◆ **What you will do**: Print the entire post on Brazilian wine below, word for word.

◆ **Excerpted text**:

* begin *

Sunday, March 29, 2026

Brazilian Wine

It seems we have left behind the German migrant population of southern Brazil and located the Italian community. 

Layne located a winery she wanted to have lunch at just outside the city of Bento Conçalves (“con-sal-ves”) the main population center in the wine valley inland from Porto Alegre.
It’s steep hills and deep canyons and the roads test our brakes as hard as when we were in the Andes. The villages are basically agricultural centers so the poverty reminds me of the Italy of my youth, not desolate, but a feeling of not being in the forefront of social development.
It’s charmingly picturesque but in the Umbria I grew up  people died to the cities for opportunity and haven’t gone back to the fields. 
The countryside here is lush and green and every home has a vegetable patch or a field of corn  growing wherever the land is open enough to take it.
Bike paths for tourists and the well to do out taking there exercise. 



We drove up and down following Google’s blue line between Garibaldi and Bento Conçalves lost in a land of Italian, not Portuguese place names in villages clinging to hillsides: 
Clear or light mountain: 

Endless vines growing close to 2,000 feet above sea level. 
Capanna means shed in Italian. 

Borghetto means little village. 
Dom Candido arrived from the province of Trento in northern Italy in 1875 and he got busy growing his grapes.
The winery is located on Via Trento a street name to honor his roots and they take pride in the history of the place. 
Even though it no longer appears to be family owned.

* end *

◆ **Given material**:
* begin *

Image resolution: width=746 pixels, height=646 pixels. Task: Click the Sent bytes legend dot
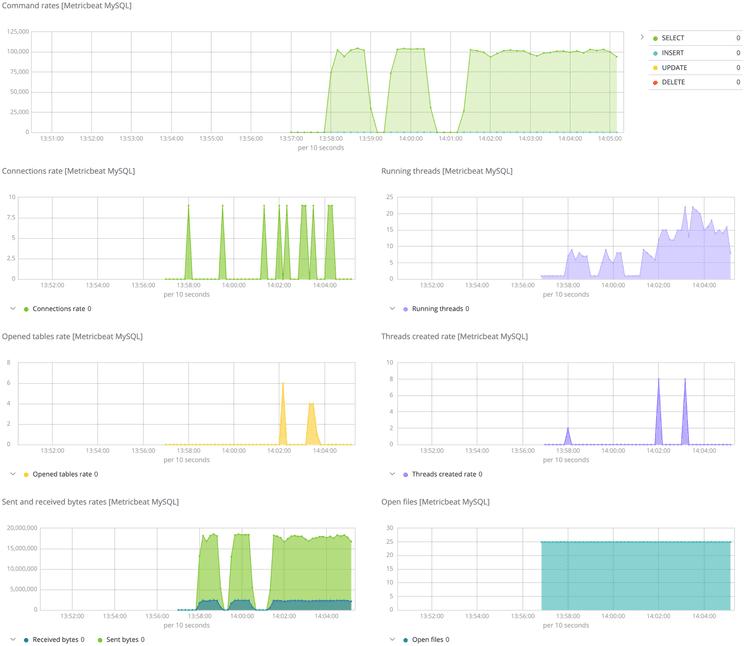99,639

* end *

◆ **Finished task**:
Sunday, March 29, 2026

Brazilian Wine

It seems we have left behind the German migrant population of southern Brazil and located the Italian community. 

Layne located a winery she wanted to have lunch at just outside the city of Bento Conçalves (“con-sal-ves”) the main population center in the wine valley inland from Porto Alegre.
It’s steep hills and deep canyons and the roads test our brakes as hard as when we were in the Andes. The villages are basically agricultural centers so the poverty reminds me of the Italy of my youth, not desolate, but a feeling of not being in the forefront of social development.
It’s charmingly picturesque but in the Umbria I grew up  people died to the cities for opportunity and haven’t gone back to the fields. 
The countryside here is lush and green and every home has a vegetable patch or a field of corn  growing wherever the land is open enough to take it.
Bike paths for tourists and the well to do out taking there exercise. 



We drove up and down following Google’s blue line between Garibaldi and Bento Conçalves lost in a land of Italian, not Portuguese place names in villages clinging to hillsides: 
Clear or light mountain: 

Endless vines growing close to 2,000 feet above sea level. 
Capanna means shed in Italian. 

Borghetto means little village. 
Dom Candido arrived from the province of Trento in northern Italy in 1875 and he got busy growing his grapes.
The winery is located on Via Trento a street name to honor his roots and they take pride in the history of the place. 
Even though it no longer appears to be family owned.